Spending more time making sure . _ and
When I was a TA, one of the things that seemed to make the most difference for students was help them find the problems in their code on their own. Few of them came to talk to me about any comments I ever wrote on their submissions.
If you expose your automated grading system so that anyone can run it (at least with some subset of the standard test data and expected results) you let every student check their grade as they go. You also make it more like the real world.... run your program against several data sets, and try to characterize the behavior that amkes it fail in certain situations. Once you know what makes an aspect of your program fail, you know where to go dig for solutions.
If it concerns you that they won't work any harder than they have to to meet the passing grade, make sure you save out some dedicated grading data sets that expose the more tricky boundary conditions, and that your students know that.

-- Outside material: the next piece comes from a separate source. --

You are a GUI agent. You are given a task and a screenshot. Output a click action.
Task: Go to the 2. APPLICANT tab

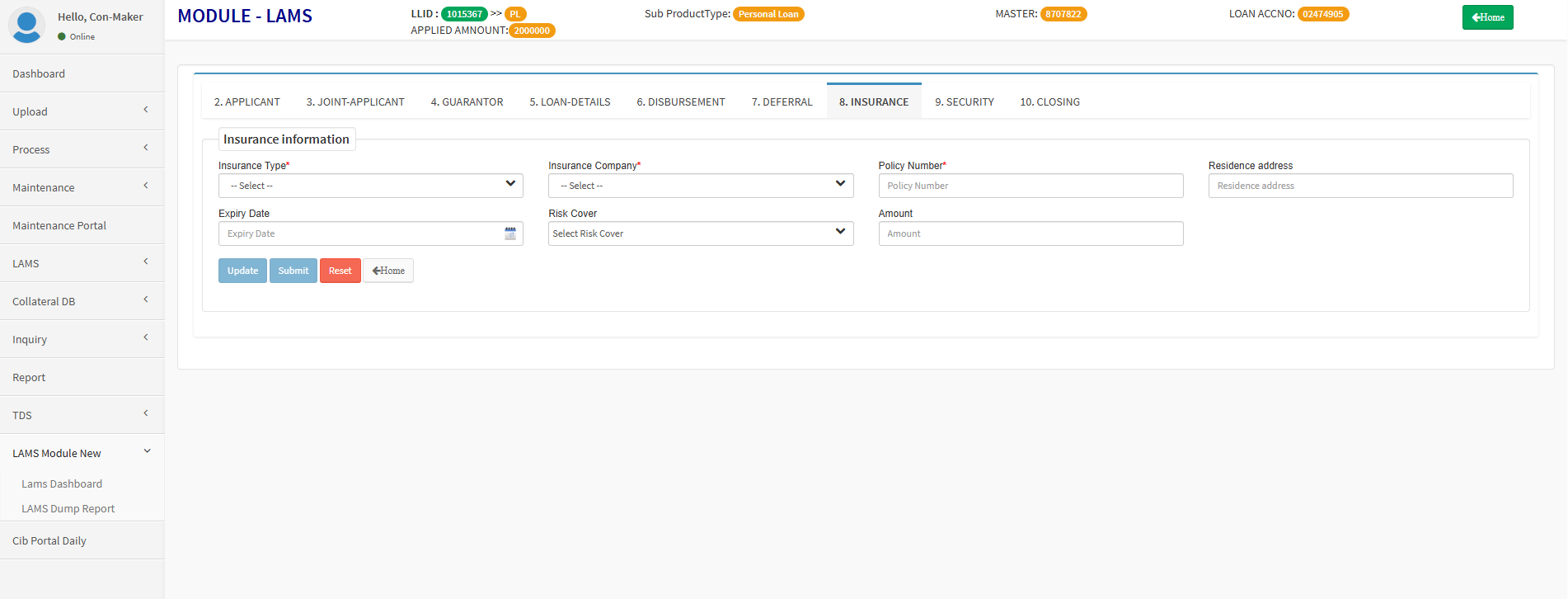(x=246, y=102)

If you want to be proactive about helping students that need help, track the number of submissions and the associated scores. If you see someone entering a lot of submissions without seeing a steady improvement in their score, they've likely hit a roadblock and may need some questions answered. If someone is seeing steady progress to a bug free solution, give them a pat on the back.
It seems like this could be more than just a tool for automated grading, but also a tool for giving students immediate feedback (think standardized unit tests as a grading method), as well as helping keep track of students' progress and which may need more individual attention (but may not be asking for it).